Approvata la legge sul biotestamento in Fvg

A centrosinistra, invece, nessun dubbio: la Regione è nuovamente laboratorio di buone pratiche. Lo afferma il deputato Pd Ettore Rosato: «È una legge equilibrata, sono certo che non ci saranno motivi di opposizione del governo» Lo ribadisce il sindaco di Udine Furio Honsell: «La decisione del Consiglio regionale, dimostra grande attenzione alla persona, ai suoi bisogni e alle sue sensibilità anche nei momenti più difficili della vita». Parole che si aggiungono al consenso bipartisan dell’aula. Ma una parte del centrodestra non ci sta. Ferma restando la liberà di coscienza, dice Savino, «l’ambito di competenza non riconosce alla Regione la titolarità per intervenire su questo tema.
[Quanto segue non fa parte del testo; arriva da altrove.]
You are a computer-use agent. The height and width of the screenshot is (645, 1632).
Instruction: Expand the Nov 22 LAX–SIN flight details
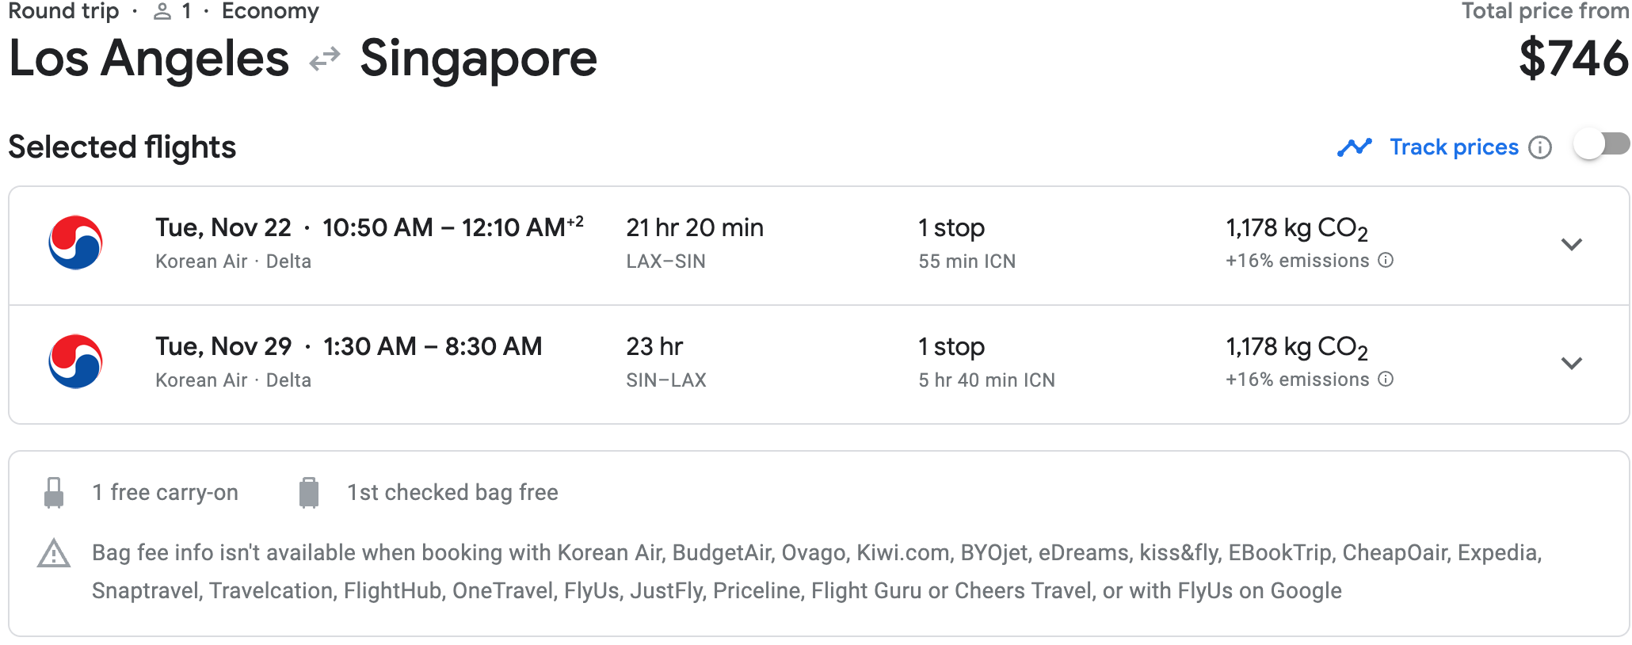pos(1571,244)
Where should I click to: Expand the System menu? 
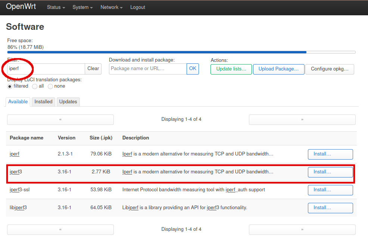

L’ordinamento civile è infatti in esclusiva dello Stato e sulle Dat ci troviamo in assenza di una disciplina di principio». Il rischio, secondo la deputata forzista, è quello dell’illegittimità costituzionale.

E ancora: «Ritengo sia stata più un’operazione a uso e consumo di chi vuole fare bella figura appropriandosi di ben definiti meriti ideologici, anche se privi di concretezza». A voler essere concreti, insiste Savino, «visto che la nostra regione è l’unica del Nordest a non aver agganciato la ripresa, di priorità in agenda ce ne sarebbero anche altre». Quanto alle Dat, «sarebbe stato più utile pressare il legislatore nazionale, perché occupandosi di questi argomenti si rischia di dare linfa a quella narrazione che vede le Regioni come enti dove si praticano improduttivi, inutili e costosi esercizi di retorica».